Dans le cadre de la 6e édition du Laboratoire de mise en scène du Trillium, trois têtes se pencheront sur le drame poétique de Dominick Parenteau-Lebeuf, L’Autoroute, qui raconte l’histoire tragique de Mouche, une jeune fille de 10 ans qui se retrouve seule avec son père à la suite du départ inattendu de sa mère. Le Laboratoire se dessine comme suit: la metteure en scène Marie-Ève Chassé se concentrera sur la première partie du texte avec les comédiens Richard Léger et Sarah Pellerin; Michel Tanner s’attaquera à la seconde partie avec Marc Agostini et Chloé Pellerin; enfin, Kira Ehlers s’occupera du dernier tiers de la pièce avec Yves Turbide et Dalal Hanna. Les trois équipes auront également à proposer leur propre version de la finale.
Cet exercice consiste surtout pour Sylvie Dufour, directrice artistique du Trillium, à mettre en lumière la démarche de la mise en scène, qui est souvent méconnue du public, "voire incomprise". Pour ce laboratoire, le choix de Michel Tanner, le directeur artistique de la Fabrique de théâtre en Belgique, ne faisait nul doute dans l’esprit de la directrice, elle qui prévoit une collaboration prochaine avec celui-ci. Et c’est la proposition de ce dramaturge qui risque de susciter le plus de réactions lors des représentations. "Je crois que la proposition de personnages que je fais sera… non pas choquante, mais confrontante. […] J’aime que les gens aiment et n’aiment pas ce que je fais pour les mêmes raisons.

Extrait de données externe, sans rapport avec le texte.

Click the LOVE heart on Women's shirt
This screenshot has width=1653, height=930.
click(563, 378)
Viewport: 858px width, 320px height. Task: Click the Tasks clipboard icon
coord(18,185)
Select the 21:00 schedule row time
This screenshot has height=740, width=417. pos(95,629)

Les spectacles que je commets d’habitude, les gens adorent ou détestent, ou alors sont mitigés, ça dépend de la toxicité du spectacle, mais ils adorent et détestent pour les mêmes raisons. Ils disent: "on ne peut pas faire ça avec un texte" ou "il faut faire ça avec un texte"", explique-t-il attablé dans un studio de la Nouvelle Scène.
Le Théâtre du Trillium a fait appel au programme de concentration en théâtre du Centre d’excellence artistique De La Salle pour le choix des trois jeunes comédiennes, âgées de 16 ans, qui interpréteront le personnage de Mouche. "Je suis très dirigiste, très pointilleux, on travaille mot par mot. J’ai une technique de travail qui n’est pas si fréquente que ça pour les Nord-Américains. Il y a des gens qui canalisent; moi, j’indique, mais je ne montre jamais. C’est beaucoup de travail, ça demande beaucoup de préparation", remarque-t-il.

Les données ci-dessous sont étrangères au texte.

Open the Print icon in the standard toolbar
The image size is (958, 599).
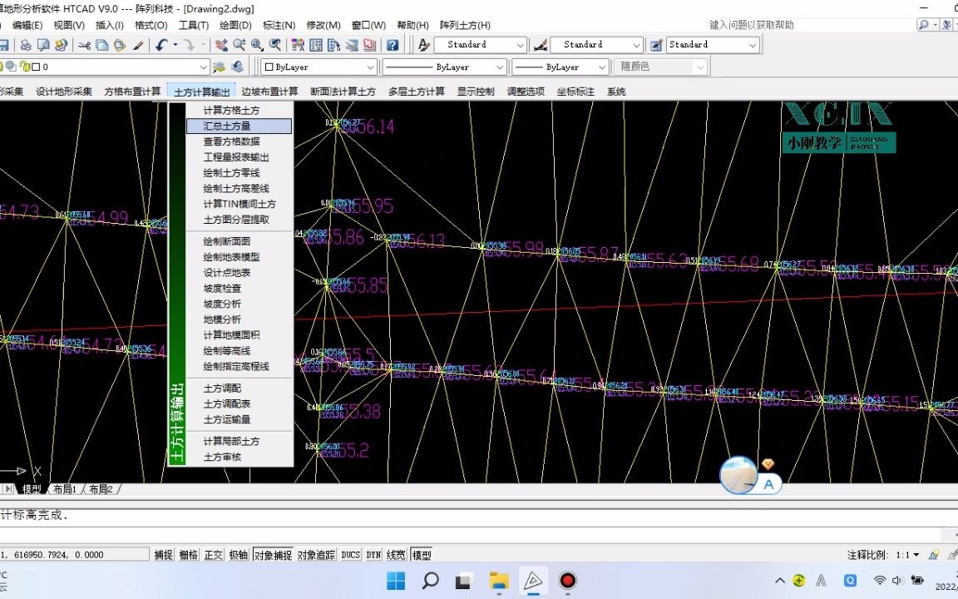coord(23,45)
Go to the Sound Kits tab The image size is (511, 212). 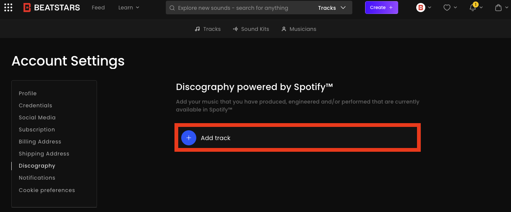pos(251,29)
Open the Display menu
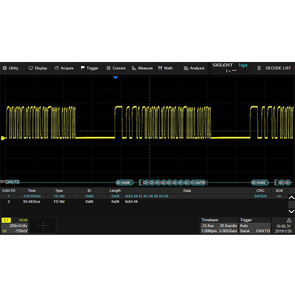The width and height of the screenshot is (295, 295). tap(38, 68)
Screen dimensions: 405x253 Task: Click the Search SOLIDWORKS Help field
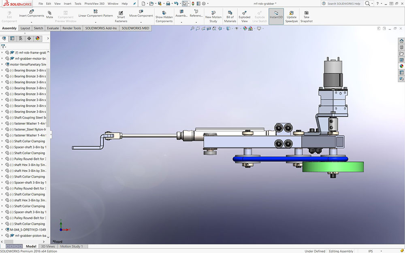click(343, 4)
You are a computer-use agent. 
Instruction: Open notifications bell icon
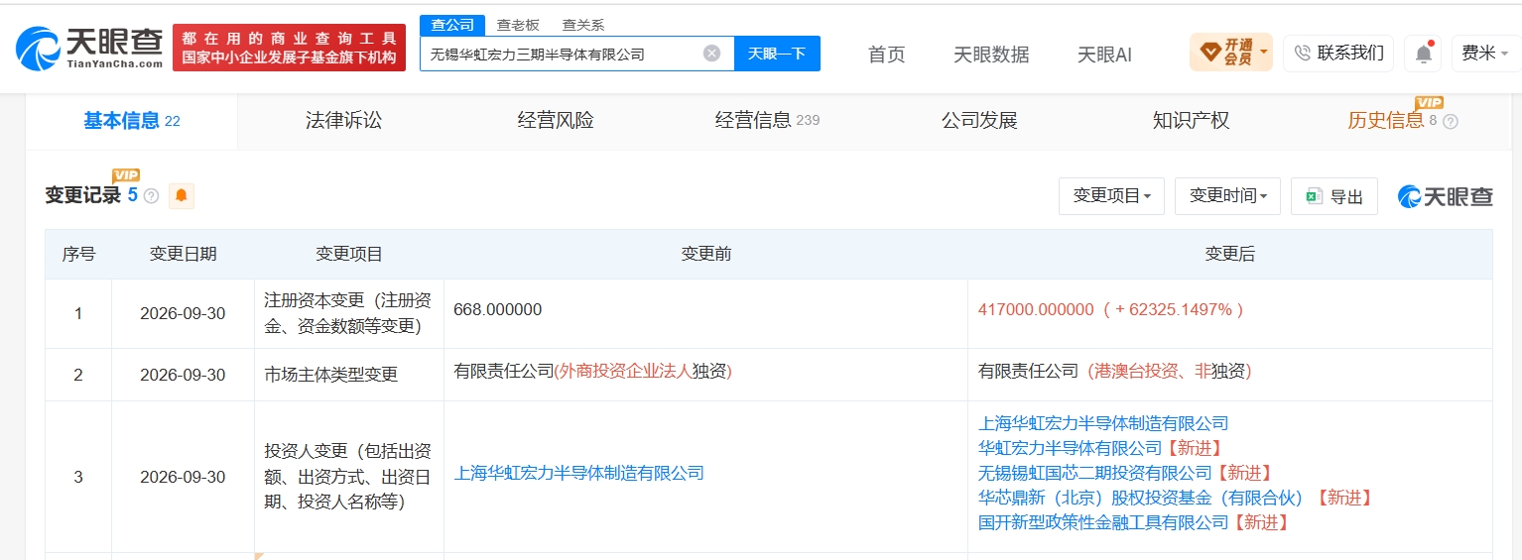tap(1424, 54)
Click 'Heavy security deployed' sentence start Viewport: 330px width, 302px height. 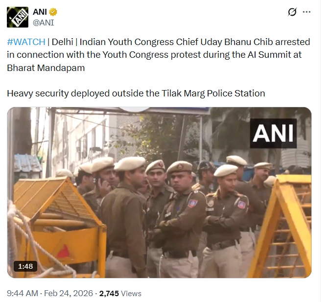(58, 93)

Les trois metteurs en scène, qui ont droit à 40 heures avec les comédiens, se rencontreront à deux reprises lors du Laboratoire pour échanger sur des questions très dirigées, pour ne pas permettre de dérapages. "On doit créer des vases communicants, mais pas influençants, c’est-à-dire que chaque metteur en scène doit poursuivre sa démarche", explique Sylvie Dufour, qui s’est jointe à nous. Après les représentations, des discussions ouvertes suivront aussi, avec le public.

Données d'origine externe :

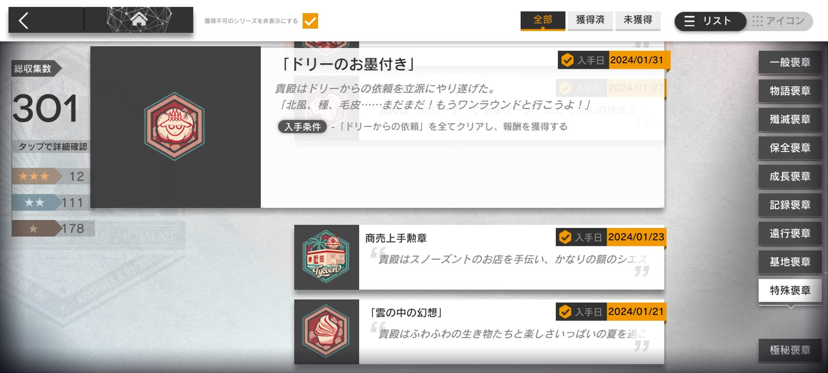
Task: Open the 極秘褒章 category
Action: (790, 350)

Pour Michel Tanner, c’est une occasion de plus d’approfondir son exploration théâtrale avec ses cousins franco-canadiens: "Cette expérience m’apporte un dépaysement certain; de temps en temps, il faut sortir de chez soi. Ça permet aussi une confrontation avec d’autres formes de formation et d’intelligence. Une humilité par rapport à un grand comédien et une jeune fille magnifique aussi… Le plaisir de rencontrer des amis, de faire du théâtre autrement… Je pense que, chaque fois, c’est comme si je posais une petite pierre sur un grand pont qu’on va faire de part et d’autre de l’Atlantique sur une langue. On est tellement différents avec la même langue! Je pense qu’il ne faut pas gommer les différentes, mais il faut les confronter et on peut essayer de faire quelque chose ensemble sur des points communs et qui existent", conclut-il.